TASK STATEMENT - Count the lines of the data that have the word "computer", then report the number without anything else.

DATA FOR PROCESSING -
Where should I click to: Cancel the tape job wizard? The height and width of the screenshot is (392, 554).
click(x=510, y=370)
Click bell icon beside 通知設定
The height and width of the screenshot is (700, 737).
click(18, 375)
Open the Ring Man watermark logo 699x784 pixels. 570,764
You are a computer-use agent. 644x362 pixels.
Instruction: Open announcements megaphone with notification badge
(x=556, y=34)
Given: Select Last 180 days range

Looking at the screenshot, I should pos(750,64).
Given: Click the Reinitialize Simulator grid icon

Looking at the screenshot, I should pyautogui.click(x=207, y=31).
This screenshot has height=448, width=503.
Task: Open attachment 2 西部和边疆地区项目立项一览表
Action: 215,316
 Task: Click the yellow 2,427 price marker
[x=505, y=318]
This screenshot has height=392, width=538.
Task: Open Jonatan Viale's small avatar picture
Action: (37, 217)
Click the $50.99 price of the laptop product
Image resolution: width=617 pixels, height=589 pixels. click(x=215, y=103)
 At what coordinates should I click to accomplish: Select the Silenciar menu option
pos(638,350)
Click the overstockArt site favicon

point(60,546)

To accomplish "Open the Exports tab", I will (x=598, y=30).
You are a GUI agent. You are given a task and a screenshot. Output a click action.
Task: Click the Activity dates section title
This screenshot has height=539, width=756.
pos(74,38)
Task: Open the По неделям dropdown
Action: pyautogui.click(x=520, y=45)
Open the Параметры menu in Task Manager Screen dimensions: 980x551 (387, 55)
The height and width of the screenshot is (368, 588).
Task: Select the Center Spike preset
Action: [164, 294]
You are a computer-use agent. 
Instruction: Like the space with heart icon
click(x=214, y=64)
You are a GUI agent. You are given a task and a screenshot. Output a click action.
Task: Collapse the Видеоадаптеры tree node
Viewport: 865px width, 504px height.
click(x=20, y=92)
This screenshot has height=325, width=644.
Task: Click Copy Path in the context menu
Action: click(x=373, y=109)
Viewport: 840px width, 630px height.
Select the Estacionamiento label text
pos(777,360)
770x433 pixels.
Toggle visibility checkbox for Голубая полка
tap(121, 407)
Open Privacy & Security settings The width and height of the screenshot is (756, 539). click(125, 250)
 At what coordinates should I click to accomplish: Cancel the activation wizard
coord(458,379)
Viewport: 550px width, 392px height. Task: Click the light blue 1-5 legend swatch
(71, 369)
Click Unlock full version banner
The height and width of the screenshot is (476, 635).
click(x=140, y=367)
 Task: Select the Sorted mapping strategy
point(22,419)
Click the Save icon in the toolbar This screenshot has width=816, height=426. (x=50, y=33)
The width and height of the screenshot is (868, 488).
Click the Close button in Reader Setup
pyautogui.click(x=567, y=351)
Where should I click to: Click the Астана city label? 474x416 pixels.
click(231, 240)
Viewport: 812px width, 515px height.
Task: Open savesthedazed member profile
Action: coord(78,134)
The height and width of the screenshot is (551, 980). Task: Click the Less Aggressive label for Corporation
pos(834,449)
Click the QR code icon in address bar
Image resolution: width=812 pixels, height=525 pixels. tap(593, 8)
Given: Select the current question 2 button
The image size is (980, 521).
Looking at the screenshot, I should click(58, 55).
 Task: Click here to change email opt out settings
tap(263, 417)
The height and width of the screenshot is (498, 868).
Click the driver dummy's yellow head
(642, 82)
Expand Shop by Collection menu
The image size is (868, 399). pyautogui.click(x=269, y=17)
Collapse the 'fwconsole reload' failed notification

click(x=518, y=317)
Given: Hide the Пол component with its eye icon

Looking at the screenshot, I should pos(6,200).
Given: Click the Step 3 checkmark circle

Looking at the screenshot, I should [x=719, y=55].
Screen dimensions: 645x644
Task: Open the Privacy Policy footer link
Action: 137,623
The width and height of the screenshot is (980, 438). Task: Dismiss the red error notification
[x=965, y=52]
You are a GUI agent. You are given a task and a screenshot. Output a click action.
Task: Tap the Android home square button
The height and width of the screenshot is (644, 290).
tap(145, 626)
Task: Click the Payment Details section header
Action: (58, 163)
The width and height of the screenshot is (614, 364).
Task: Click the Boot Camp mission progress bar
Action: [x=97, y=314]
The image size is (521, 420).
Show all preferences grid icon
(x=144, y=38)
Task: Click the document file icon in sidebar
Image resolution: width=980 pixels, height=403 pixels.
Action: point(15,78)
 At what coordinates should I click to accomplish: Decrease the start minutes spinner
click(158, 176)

SOLUTION FOR THIS PROBLEM - 2